If you've ever wondered how to poach an egg, cook a perfect piece of fish, or bake a fluffy soufflé, pick up Dr. Stuart Farrimond's The Science of Cooking. The recently released book, published by DK, addresses all of those subjects and more, equipping readers with the scientific knowledge to elevate their cooking.
A good recipe goes a long way, but if you can master the science behind it, you'll always enjoy flawless results. The Science of Cooking offers fundamental principles, practical advice, and step-by-step techniques, bringing science out of the lab and into your kitchen to help you cook healthier, more delicious food. Raves the New York Post, "The subtitle 'Every question answered to perfect your cooking' is no joke."
From meat, poultry, and seafood to vegetables, grains, dairy, and more, the book covers a range of useful topics, making it essential for perfecting everyday cooking as well as pulling off special meals. With full-color images, fact-filled infographics, and engaging Q&A sections, it'll improve your cooking no matter your preferred style of learning. Says Farrimond, "My aim is for you, the reader, to understand more of the science of food and cooking, to help lift the lid on your creativity."
A writer, avid blogger, presenter, and educator specializing in food science, Farrimond makes regular appearances on TV and radio as well as at special events, and his writing has been featured in both national and international publications. He's also the founder and editor of the online lifestyle-science magazine Guru, which is supported by the world's largest medical-research charity, Wellcome Trust.

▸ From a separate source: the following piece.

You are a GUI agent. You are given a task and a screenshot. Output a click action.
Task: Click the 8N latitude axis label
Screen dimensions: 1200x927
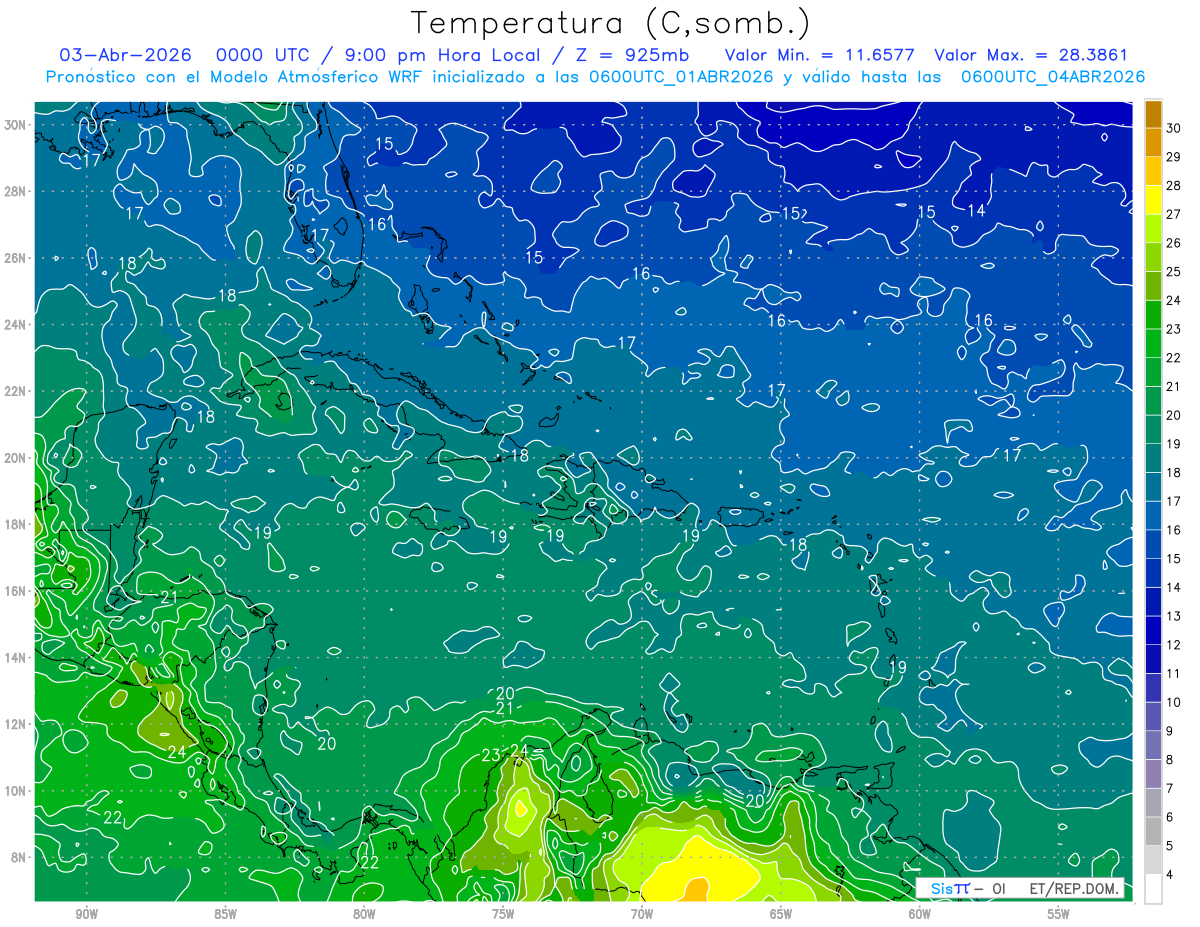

In The Science of Cooking, Farrimond hones in on questions like where the heat in chili peppers comes from, why wild salmon is darker than farmed, and how to tell if meat is good quality. He also addresses why chocolate tastes so good, whether you should keep the skin on fish, and whether it's okay to reheat cooked rice—the things you've always wondered but never asked about. He even offers tips, like how keeping eggs at room temperature before poaching can help you avoid stringy, spread-out whites, along with helpful diagrams that illustrate the full process of steaming broccoli from start to finish (pictured above).
Commonly held cooking beliefs receive equal examination, forcing you to rethink age-old principles. According to Farrimond, storing eggs in your fridge door can shake and thin egg whites, and ruin your meringue. And unopened mussels aren't actually uncooked—it's just that the mollusks' muscles are strong enough to keep the shells shut. If you can get them open, you can eat them.
Whether you're a novice cook eager to learn or an experienced chef seeking more advanced skills, get a copy of this informative book to improve your cooking fast.